Work item: Determine the number of lines in the entries below in which the word "Terms" appears, and reply with that number only.

Task material:

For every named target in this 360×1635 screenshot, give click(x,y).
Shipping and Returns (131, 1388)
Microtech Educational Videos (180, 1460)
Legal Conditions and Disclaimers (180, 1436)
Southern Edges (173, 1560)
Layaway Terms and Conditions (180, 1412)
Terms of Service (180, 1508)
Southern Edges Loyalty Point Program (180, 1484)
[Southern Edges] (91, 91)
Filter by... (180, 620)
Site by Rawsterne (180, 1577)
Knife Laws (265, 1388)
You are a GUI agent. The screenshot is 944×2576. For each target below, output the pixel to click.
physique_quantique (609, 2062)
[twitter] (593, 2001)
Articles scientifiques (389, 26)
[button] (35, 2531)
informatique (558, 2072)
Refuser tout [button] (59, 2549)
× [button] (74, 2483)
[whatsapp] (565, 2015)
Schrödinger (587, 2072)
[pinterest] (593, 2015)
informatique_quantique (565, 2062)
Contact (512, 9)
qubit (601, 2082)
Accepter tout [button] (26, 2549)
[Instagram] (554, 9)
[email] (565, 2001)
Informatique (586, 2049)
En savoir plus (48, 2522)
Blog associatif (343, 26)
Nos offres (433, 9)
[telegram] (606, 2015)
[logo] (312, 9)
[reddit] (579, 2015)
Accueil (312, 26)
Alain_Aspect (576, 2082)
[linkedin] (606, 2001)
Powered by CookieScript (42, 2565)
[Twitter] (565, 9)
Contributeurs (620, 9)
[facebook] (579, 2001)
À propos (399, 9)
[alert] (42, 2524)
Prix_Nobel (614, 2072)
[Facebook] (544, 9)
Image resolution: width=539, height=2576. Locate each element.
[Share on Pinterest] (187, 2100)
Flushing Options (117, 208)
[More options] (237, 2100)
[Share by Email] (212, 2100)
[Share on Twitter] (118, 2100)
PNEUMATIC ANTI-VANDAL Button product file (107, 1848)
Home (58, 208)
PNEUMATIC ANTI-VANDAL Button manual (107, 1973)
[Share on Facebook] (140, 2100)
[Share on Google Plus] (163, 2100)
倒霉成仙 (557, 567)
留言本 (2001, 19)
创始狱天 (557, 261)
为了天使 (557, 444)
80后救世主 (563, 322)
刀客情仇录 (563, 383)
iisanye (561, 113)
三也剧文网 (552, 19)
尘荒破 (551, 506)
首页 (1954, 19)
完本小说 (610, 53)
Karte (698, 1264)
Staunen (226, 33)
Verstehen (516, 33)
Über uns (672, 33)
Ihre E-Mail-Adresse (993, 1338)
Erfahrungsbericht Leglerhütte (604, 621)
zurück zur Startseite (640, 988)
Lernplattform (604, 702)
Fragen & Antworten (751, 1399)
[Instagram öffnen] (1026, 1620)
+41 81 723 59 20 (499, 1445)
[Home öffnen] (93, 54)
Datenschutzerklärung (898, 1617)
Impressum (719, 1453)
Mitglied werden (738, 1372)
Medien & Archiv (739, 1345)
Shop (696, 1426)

Response: 2